## EXERCISE DESCRIPTION
The entries below contain a line with "Instruction: Open the VAT属性字段 dropdown" and a line with "Task: Open the 数值类型 dropdown". Retype exactly everything from the first down to the second, both included, and nothing else.

## TASK INPUTS
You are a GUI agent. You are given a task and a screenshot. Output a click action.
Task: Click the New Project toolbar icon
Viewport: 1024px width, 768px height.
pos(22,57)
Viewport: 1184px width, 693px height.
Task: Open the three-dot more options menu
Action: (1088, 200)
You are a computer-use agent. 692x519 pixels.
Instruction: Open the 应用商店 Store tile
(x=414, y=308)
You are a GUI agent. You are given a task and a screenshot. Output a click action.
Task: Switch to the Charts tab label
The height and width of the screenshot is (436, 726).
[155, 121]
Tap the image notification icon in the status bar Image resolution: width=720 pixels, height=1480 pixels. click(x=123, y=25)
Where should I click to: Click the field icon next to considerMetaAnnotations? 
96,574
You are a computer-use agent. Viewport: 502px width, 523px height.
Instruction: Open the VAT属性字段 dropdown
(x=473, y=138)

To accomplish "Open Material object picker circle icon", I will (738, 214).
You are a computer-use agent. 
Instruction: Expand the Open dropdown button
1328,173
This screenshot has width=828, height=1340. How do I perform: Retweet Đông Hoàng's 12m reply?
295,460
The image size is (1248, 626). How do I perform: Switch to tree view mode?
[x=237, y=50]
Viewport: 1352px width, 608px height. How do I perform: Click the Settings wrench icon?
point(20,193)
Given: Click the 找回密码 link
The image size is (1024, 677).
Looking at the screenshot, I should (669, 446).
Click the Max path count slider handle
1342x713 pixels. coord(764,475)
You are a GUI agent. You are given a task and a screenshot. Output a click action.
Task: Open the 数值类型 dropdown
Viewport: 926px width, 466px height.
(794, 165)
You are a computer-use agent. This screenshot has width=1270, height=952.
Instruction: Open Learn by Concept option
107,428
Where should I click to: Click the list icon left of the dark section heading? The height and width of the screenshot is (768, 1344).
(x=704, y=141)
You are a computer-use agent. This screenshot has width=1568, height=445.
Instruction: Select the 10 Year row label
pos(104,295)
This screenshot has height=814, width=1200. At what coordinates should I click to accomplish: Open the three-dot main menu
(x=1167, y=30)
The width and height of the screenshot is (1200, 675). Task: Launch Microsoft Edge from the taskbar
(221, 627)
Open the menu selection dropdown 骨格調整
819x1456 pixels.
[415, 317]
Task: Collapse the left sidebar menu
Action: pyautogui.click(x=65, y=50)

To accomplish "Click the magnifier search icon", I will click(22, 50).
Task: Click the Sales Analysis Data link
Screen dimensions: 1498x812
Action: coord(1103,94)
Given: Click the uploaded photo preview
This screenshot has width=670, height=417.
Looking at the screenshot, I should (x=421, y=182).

## TASK RESPONSE
Instruction: Open the VAT属性字段 dropdown
(x=473, y=138)

To accomplish "Open Material object picker circle icon", I will (738, 214).
You are a computer-use agent. 
Instruction: Expand the Open dropdown button
1328,173
This screenshot has width=828, height=1340. How do I perform: Retweet Đông Hoàng's 12m reply?
295,460
The image size is (1248, 626). How do I perform: Switch to tree view mode?
[x=237, y=50]
Viewport: 1352px width, 608px height. How do I perform: Click the Settings wrench icon?
point(20,193)
Given: Click the 找回密码 link
The image size is (1024, 677).
Looking at the screenshot, I should (669, 446).
Click the Max path count slider handle
1342x713 pixels. coord(764,475)
You are a GUI agent. You are given a task and a screenshot. Output a click action.
Task: Open the 数值类型 dropdown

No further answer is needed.